Kadıncağız namaz bile kılamadığı gibi az yürümek istediğinde, yere yüzü koyun düşüyordu.
Ya o dayanılmaz diz ağrıları yok mu!?
“Allah’ım kurtar beni!”
Diye ağlıyordu kadıncağız.
Sonra bir mucize oldu!
Bir üst sınıfımda okumuş, aynı okuldan mezun olduğumuz arkadaşıma açtım konuyu:
“Sen de biliyorsun canım. Her iki dizine protez takılanlar tam yürüyemiyorlar. Sanki robotlar. Merdiven dahi çıkamıyorlar. Annem o korkuyla ameliyat olmak istemiyor. Kısacası risk almak istemiyor arkadaşım. Şaşırdım ben de. Kadıncağız çok acı çekiyor. Üstelik aldığı ağrı kesiciler midesini de ülser etti…”
Arkadaşım Seyhan sözcüklerimi tıkamıştı ağzıma:
“Al, çabuk getir anneyi.
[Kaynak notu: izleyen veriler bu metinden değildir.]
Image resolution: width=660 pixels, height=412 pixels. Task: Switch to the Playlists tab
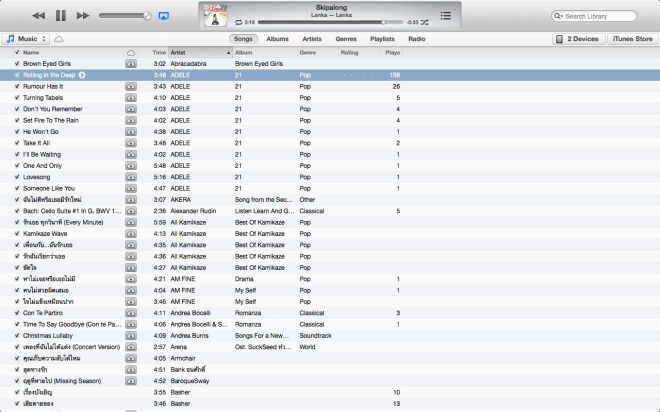click(x=382, y=38)
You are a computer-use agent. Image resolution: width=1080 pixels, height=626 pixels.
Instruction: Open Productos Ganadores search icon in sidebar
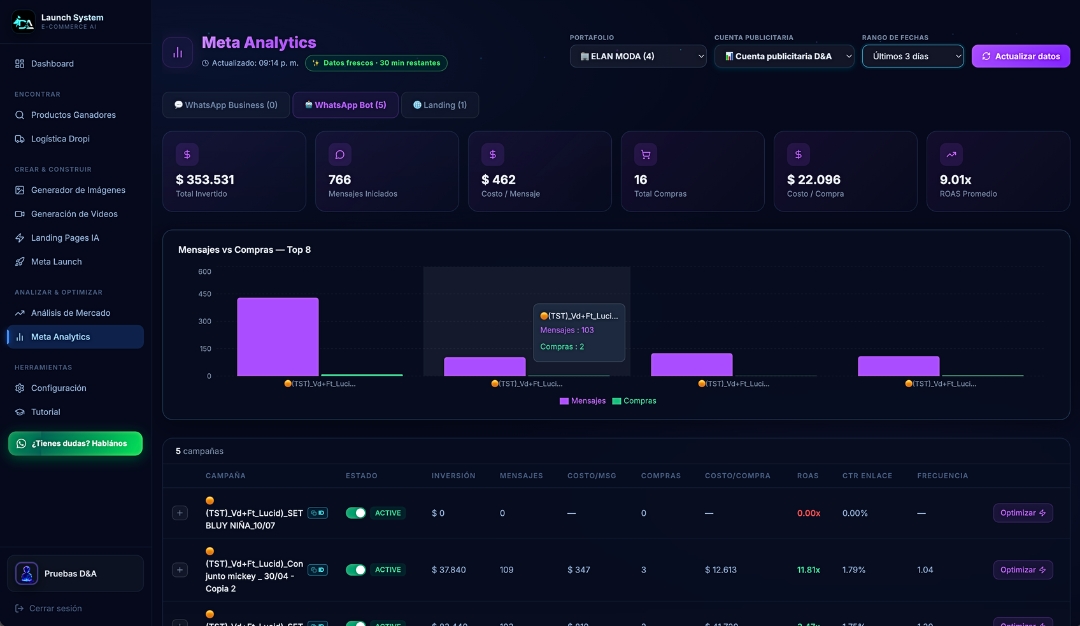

Amerika’dan daha yeni gelmiş ve son tıbbi tekniği uygulayarak başarılı operasyonlara imza atan biriyle tanıştırayım sizi…”
Der demez, annemi de yanıma alarak uçmuştum o hastaneye…
Sonrası malum…
Annem ameliyattan çıktığı zaman yüzüne mutlu gülüşler sunarak teşekkür etmiş, kurtarıcısına tek soru sormuştu:
“Güzel oğlum, eskisi gibi yürüyebilecek miyim?”
Anneme verdiği şu manidar yanıta bakar mısınız?
“Hiç endişeniz olmasın. Dizlerinizi normal bir insan gibi bükerek merdiven çıkartmadan sizi buradan taburcu etmem, ”
O sözünün takipçisi ve mucizeye, başarıya muhteşem imza atan adam, gibi adam!

Annem 2014 yılından beri artık bu dünyada değil.
“Reklam olmasın,” diye ne ünvanını, ne de çalıştığı hastaneyi yazmadım.
Ama fotoğraflarını paylaşabilirim.
Çünkü diğerlerinden çok farklı bir değer.
Maddiyata önem vermeyen sahasının değerini yükselten, branşının hakkını fazlasıyla veren bir deha…
Rabb’im böylesi maharetli bilim insanlarını bu dünyadan eksik etmesin.